MIDDLEBURY, Vt. — Middlebury College has lost a person close to its heart, and the world has lost a champion for peace who used her fortitude and financial resources to advance cultural understanding around the globe.

Kathryn Wasserman Davis, the noted philanthropist and scholar who founded a program that funds college students’ peace projects and for whom the Davis School of Russian at Middlebury College is named, passed away on Tuesday, April 23, at her home in Hobe Sound, Fla. She was 106 years old.

“We are saddened by the loss of Mrs. Davis, but we know that the many people whose lives she touched, both at Middlebury and around the world, will always smile when they hear her name,” said Middlebury President Ronald D. Liebowitz. “During the past decade, hundreds of students in the Language Schools, at the Monterey Institute of International Studies, and in the undergraduate college have been the beneficiaries of Mrs. Davis’s vision and generosity. Mrs. Davis challenged today’s students, whom she referred to as ‘the real movers and shakers’ to do what previous generations could not do, which was to work effectively toward lasting peace in the world. And she did not stand by and watch, but rather demonstrated her commitment to this cause by becoming a true champion of international education and a force for the greater good.”

An explorer of far-off places throughout her life, the adventurous Davis first visited Russia in 1929, traveling through the Caucasus Mountains on horseback with famed anthropologist Leslie White. The dangerous journey included a run-in with bandits who stole the group’s food and horses.
- - -
*What to work on*.
- 1) Translate this sentence from the article on Kathryn Wasserman Davis into Spanish: "The dangerous journey included a run-in with bandits who stole the group's food and horses."
- 2) Reproduce word for word the part of the article on Kathryn Wasserman Davis that begins at the words "An explorer of" and ends after "food and horses.".
The records that come after this article are separate material and have no connection to it.

*Records*.
- - -
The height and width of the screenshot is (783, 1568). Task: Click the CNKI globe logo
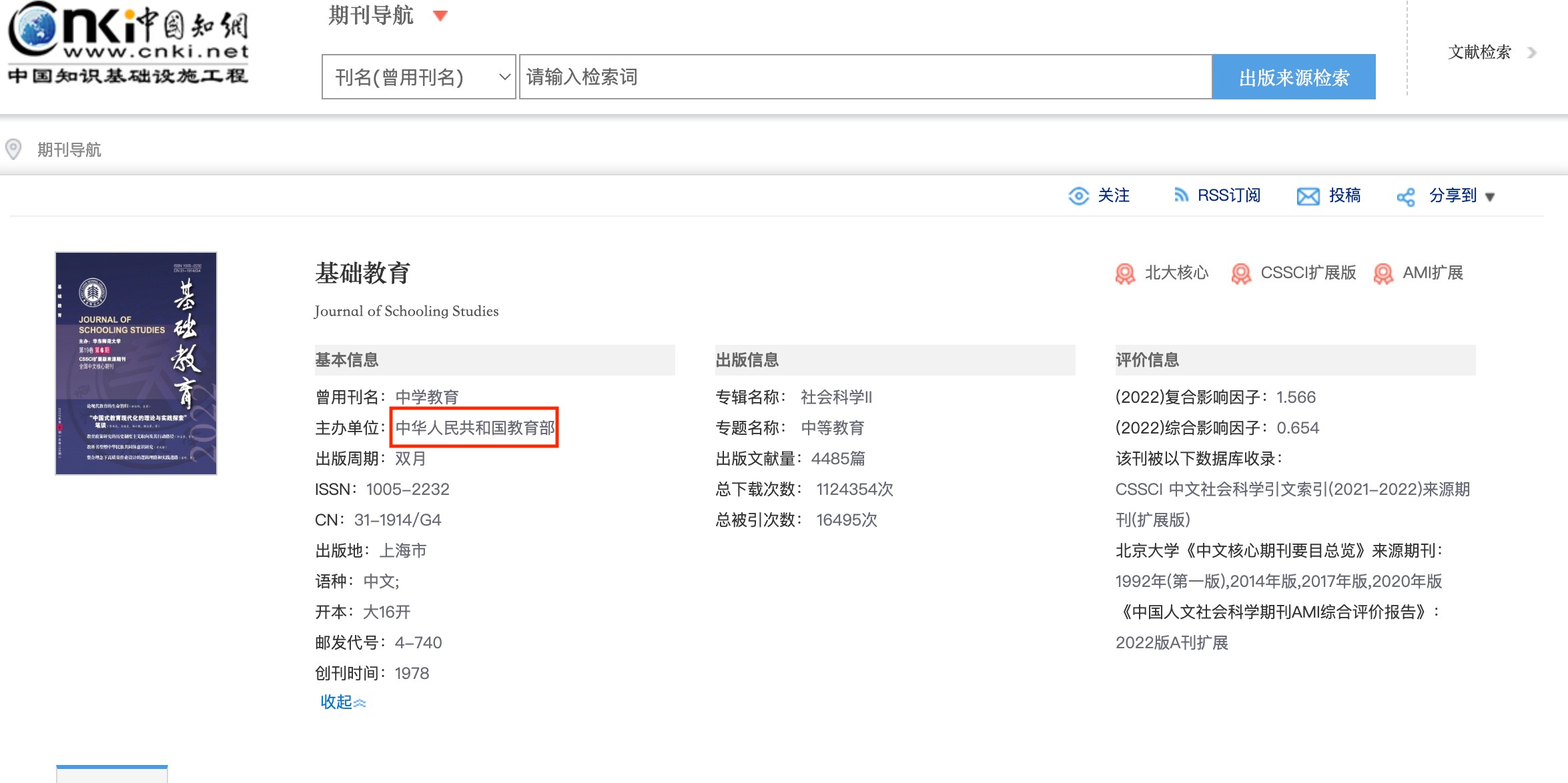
- - -
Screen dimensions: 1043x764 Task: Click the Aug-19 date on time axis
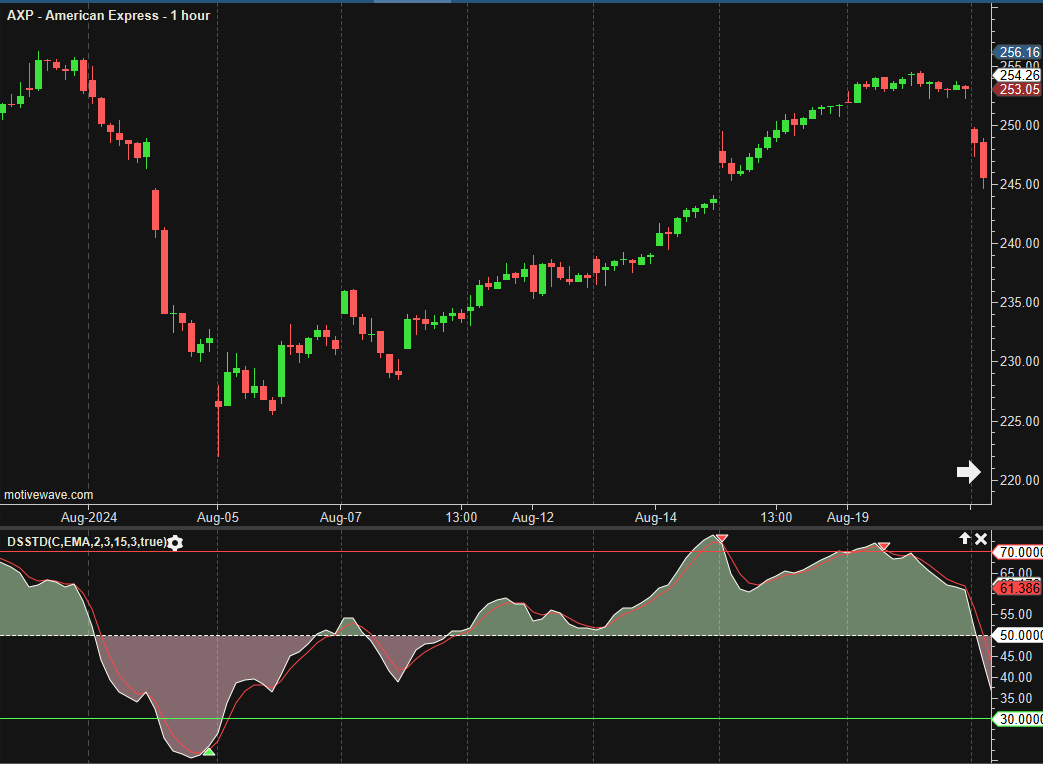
- - -
*Answers to the exercise*.
- 1) El peligroso viaje incluyó un encuentro con bandidos que robaron la comida y los caballos del grupo.

- 2)
An explorer of far-off places throughout her life, the adventurous Davis first visited Russia in 1929, traveling through the Caucasus Mountains on horseback with famed anthropologist Leslie White. The dangerous journey included a run-in with bandits who stole the group’s food and horses.